On these findings of fact, among others, the learned trial Judge found for the plaintiff and entered judgment in his favour He found that “the plaintiff has in fact established its case in relation to reliefs two and three of the claims before the court against the 1st defendant,” and adjudged that “the plaintiff therefore will be entitled to judgment sought on those two reliefs …” He also adjudged that the Plaintiff claim in respect of the first reliefs succeeded and decreed specific performance against the Company. The other reliefs claimed by plaintiff were equally granted.

Quite naturally, the Company and the 2nd appellant being dissatisfied with the judgment of the trial court appealed to the Court of Appeal. In the lead judgment of Onalaja JCA with which Okezie and Rowland, JJCA expressed consent, the findings of the trial court were affirmed, particularly the finding that there was a concluded sale of the property in dispute on 28th January 1991. The two defendants each has now further appealed to this court.

Pursuant to the rules of this court, the two appellants and the plaintiff/respondent filed and exchanged their respective briefs of argument.

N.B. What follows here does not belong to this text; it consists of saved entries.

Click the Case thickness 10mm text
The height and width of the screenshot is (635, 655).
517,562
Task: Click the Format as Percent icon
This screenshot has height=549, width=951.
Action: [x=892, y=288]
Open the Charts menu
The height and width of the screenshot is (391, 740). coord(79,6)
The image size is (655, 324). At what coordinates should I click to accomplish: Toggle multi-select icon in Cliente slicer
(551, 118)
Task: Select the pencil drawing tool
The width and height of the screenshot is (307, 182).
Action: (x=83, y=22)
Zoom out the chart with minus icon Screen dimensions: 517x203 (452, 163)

For the purpose of this appeal, the two appellants relied on their amended joint brief of argument filed on 6/12/2000 and a reply brief filed on 10/12/98. The plaintiff relied on two briefs filed on its behalf on 29/4/97 and 20/2/98. Learned leading counsel for the parties proferred oral arguments at the oral hearing of the appeal.

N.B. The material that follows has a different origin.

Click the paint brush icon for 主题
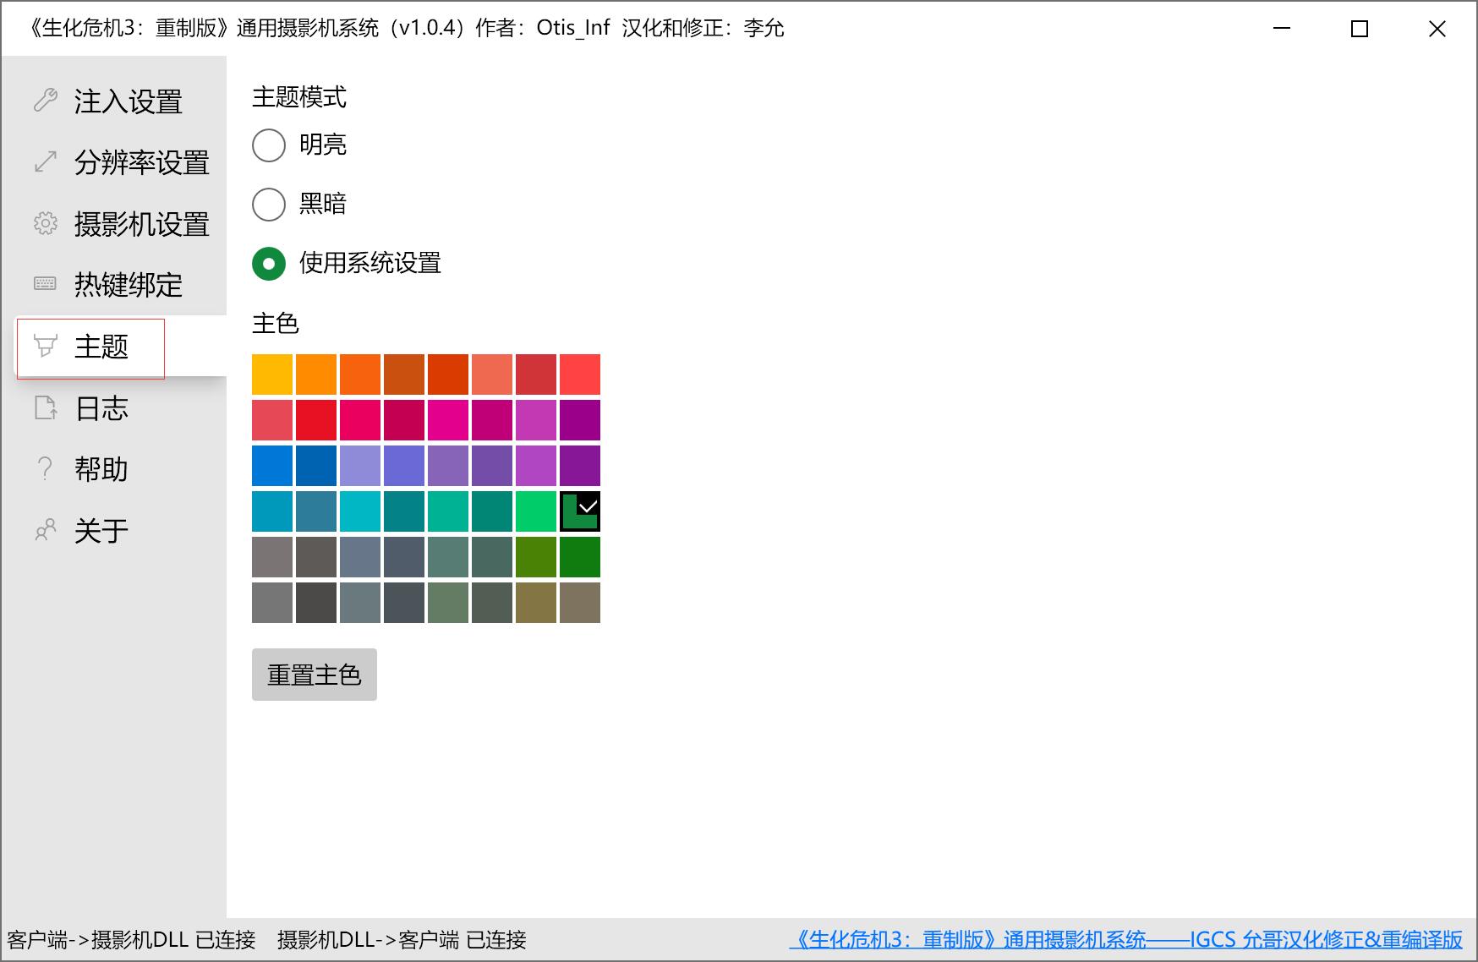The image size is (1478, 962). pyautogui.click(x=45, y=346)
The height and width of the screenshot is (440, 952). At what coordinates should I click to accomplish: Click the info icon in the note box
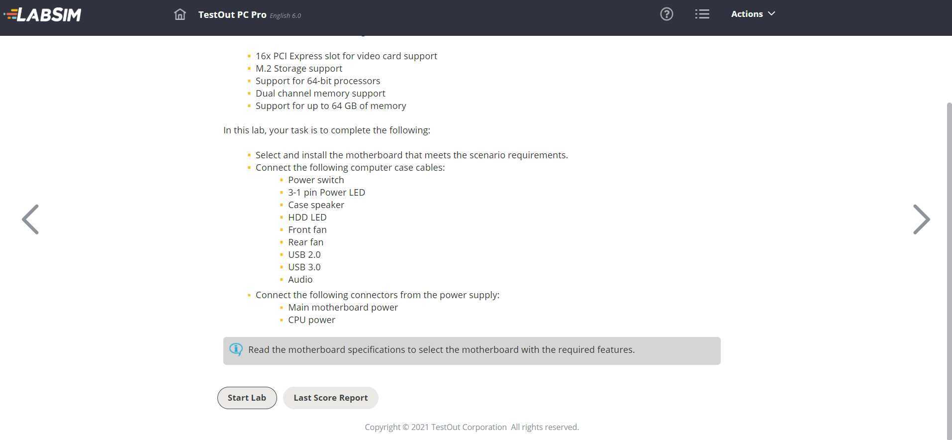(236, 349)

Mr. Joseph, SAN, learned leading counsel for the two defendants/appellants opined that the main issue in this appeal was the construction of Exhibit A. He referred to part of the evidence of Adesumbo Onitiri (PW1) and submitted that the court was not bound to accept the witness’s construction of Exhibit A that it gave him (witness) power to sell the disputed property to anyone who offered N3.5m or above. Counsel submitted that on its true construction Exhibit A did not confer power on PW1 to sell. Learned counsel argued that PW1 knew the limit of his authority. He submitted that, on the evidence of PW3 (Mr. Ajose-Adeogun), solicitor to the plaintiff, plaintiff too was aware of the limit of the authority of PW 1. He submitted that Exhibit H regulated the relationship between the Company and the Firm. Learned Senior Advocate urged the court to allow the appeals, set aside the judgments of the two courts below and dismiss plaintiff’s claims.

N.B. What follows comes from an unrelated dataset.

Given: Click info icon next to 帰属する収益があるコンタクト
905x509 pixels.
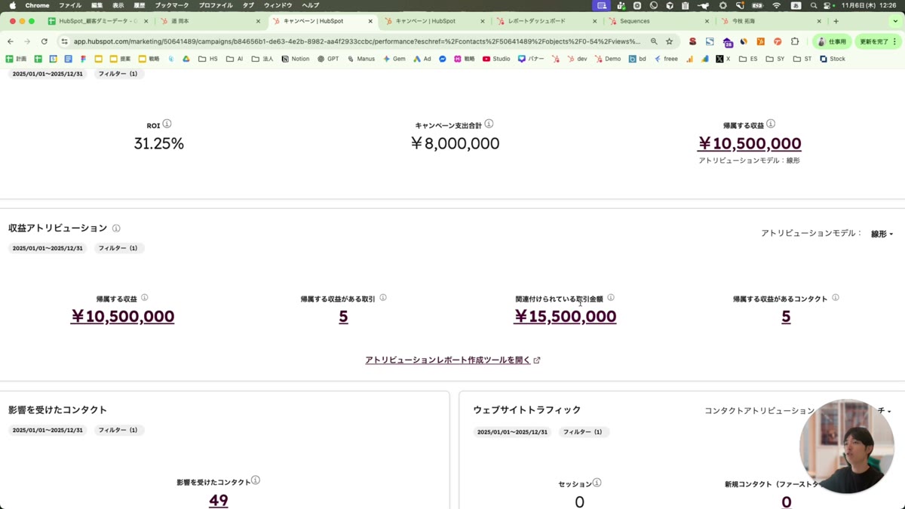Looking at the screenshot, I should [x=836, y=298].
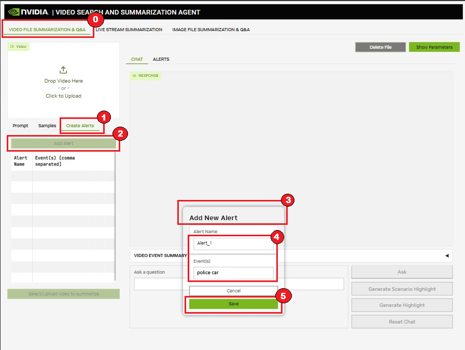
Task: Open the Samples tab
Action: point(47,125)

Mr. Ayanlaja, SAN learned leading counsel for the plaintiff opined that the main issue for determination was the nature of the authority given to the Firm by the Company as discernible from Exhibits H and A. He submitted that the two documents must be construed together in order to determine the limit of the authority given by the Company to the Firm in respect of the disputed property. Counsel urged the court to take into consideration the circumstances of the dealing between the Company and the Firm. Learned counsel conceded it, and rather candidly too, I venture to say, that the mandate in Exhibit H was for the Firm to find buyers for the properties named therein for the approval of the Company and that the mandate was not for the Firm alone as there were other firms equally commissioned. Learned counsel also conceded that the ultimate voice as to sale was that of the Company. Counsel referred to Exhibit A and argued that it gave power to the Firm to sell the property in dispute. He urged the court to dismiss the appeals of the appellants.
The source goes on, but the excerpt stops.